Ogólnie to nadal warto przeczytać poniższy wpis, ale potem lepiej zapoznać się z powyższymi wpisami!


W najbliższym czasie planuję tutaj na blogu przedstawić Wam wstęp do ReactJS. Uważam jednak, że zanim to nastąpi, warto poznać podstawy konfiguracji webpack. Narzędzie to jest praktycznie nieodzowne przy każdej aplikacji w React. Dlatego też dziś kilka słów na temat tego czym jest Webpack oraz jak go zainstalować i skonfigurować. Zapraszam!

Co to jest Webpack?

Webpack jest to “module bundler” co oznacza, że potrafi on spakować wiele różnych typów zasobów do jednego wynikowego zasobu. Na przykład jeśli posiadamy w naszym projekcie wiele modułów JavaScript, ale też pliki Sass, LESS, itp., webpack potrafi przekształcić je i zminifikować. Następnie wszystko razem umieścić w jednym pliku *.js. Zaletą takiego rozwiązania jest na pewno wydajność: jeden plik do pobrania z serwera to jedno do niego zapytanie.

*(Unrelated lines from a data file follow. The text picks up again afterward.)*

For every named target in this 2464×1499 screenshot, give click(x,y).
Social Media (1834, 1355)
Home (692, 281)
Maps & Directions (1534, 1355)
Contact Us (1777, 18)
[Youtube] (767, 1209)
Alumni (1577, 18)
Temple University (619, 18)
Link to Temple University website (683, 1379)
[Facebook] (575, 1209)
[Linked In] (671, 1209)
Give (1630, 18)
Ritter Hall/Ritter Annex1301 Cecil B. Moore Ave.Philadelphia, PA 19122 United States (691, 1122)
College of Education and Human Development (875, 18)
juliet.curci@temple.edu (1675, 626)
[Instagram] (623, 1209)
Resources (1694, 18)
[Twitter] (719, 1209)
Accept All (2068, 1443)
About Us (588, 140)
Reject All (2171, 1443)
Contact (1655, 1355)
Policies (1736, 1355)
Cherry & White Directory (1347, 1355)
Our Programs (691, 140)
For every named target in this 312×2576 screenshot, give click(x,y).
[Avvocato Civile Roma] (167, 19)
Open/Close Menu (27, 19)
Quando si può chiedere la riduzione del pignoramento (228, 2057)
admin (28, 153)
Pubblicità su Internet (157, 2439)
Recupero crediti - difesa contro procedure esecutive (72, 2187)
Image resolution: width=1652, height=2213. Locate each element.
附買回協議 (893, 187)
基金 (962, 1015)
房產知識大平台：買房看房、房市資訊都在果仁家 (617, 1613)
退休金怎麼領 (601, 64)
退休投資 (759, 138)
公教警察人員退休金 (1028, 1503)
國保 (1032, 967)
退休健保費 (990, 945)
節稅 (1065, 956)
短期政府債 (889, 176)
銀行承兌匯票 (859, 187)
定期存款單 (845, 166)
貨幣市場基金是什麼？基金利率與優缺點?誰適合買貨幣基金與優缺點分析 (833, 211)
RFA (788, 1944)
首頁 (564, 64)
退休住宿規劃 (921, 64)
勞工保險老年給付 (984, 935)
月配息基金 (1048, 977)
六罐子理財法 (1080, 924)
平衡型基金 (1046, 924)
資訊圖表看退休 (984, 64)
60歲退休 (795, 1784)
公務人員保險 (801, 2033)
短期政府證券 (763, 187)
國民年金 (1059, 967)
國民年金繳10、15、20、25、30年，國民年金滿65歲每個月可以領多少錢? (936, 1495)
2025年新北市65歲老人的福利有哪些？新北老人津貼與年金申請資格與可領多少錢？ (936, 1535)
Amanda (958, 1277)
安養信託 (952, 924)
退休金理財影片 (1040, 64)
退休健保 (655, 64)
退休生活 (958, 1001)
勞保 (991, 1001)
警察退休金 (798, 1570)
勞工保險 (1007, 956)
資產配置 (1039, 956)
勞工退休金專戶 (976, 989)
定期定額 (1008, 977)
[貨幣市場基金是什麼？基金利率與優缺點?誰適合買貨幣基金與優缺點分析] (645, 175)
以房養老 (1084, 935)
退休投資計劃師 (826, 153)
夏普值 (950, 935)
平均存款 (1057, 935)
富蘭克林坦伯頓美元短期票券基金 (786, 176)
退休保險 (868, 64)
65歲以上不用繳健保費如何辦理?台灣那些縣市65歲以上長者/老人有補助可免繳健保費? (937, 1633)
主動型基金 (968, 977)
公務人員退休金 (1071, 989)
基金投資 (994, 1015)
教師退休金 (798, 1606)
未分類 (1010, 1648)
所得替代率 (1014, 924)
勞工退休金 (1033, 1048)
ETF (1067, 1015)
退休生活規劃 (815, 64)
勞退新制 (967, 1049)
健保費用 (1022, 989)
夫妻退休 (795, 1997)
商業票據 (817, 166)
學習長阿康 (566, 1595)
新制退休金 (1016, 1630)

Zapewne mógłbyś powiedzieć, że na rynku jest mnóstwo innych, podobnych narzędzi, po co więc nam, do cholery, jeszcze jedno? No cóż, webpack ma tę przewagę nad innymi tego typu narzędziami, że pozwala na dzielenie wynikowych plików na mniejsze kawałki (chunks). Takie kawałki mogą być ładowane na różnych podstronach naszej aplikacji w zależności od potrzeb. Wydaje mi się, że może to mieć spore znaczenie szczególnie w dużych projektach, gdzie mamy wiele różnych, rozbudowanych funkcjonalności, które nie koniecznie od siebie zależą. Nie jest przecież wówczas konieczne ładowanie wszystkiego na każdej podstronie aplikacji.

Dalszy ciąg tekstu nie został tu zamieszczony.